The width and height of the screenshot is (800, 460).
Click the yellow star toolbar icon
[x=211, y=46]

...

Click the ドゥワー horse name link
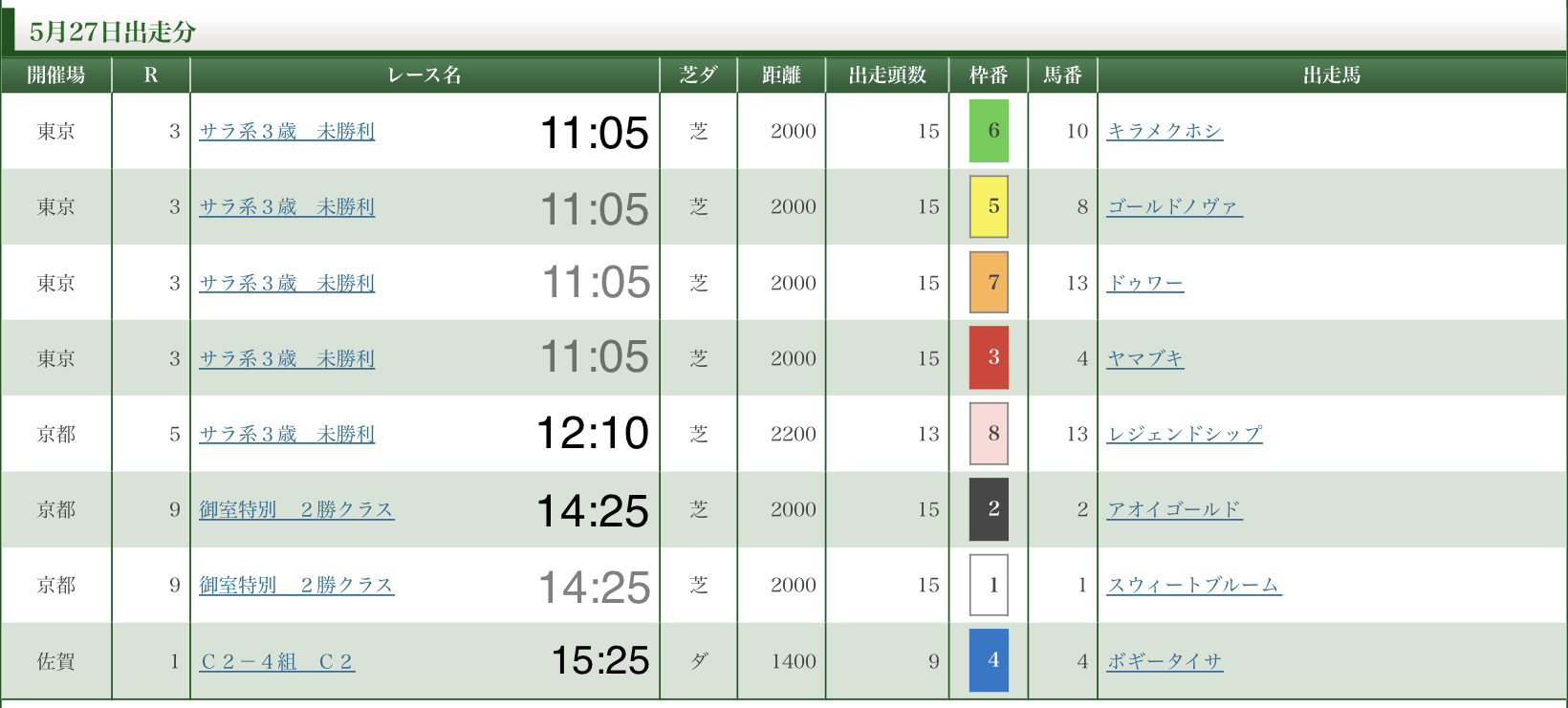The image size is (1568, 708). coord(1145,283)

● Task brief
Write out the material from the line with "The width and" to the line with "[x=211, y=46]", both included, with no changes.

● Task solution
The width and height of the screenshot is (800, 460).
Click the yellow star toolbar icon
[x=211, y=46]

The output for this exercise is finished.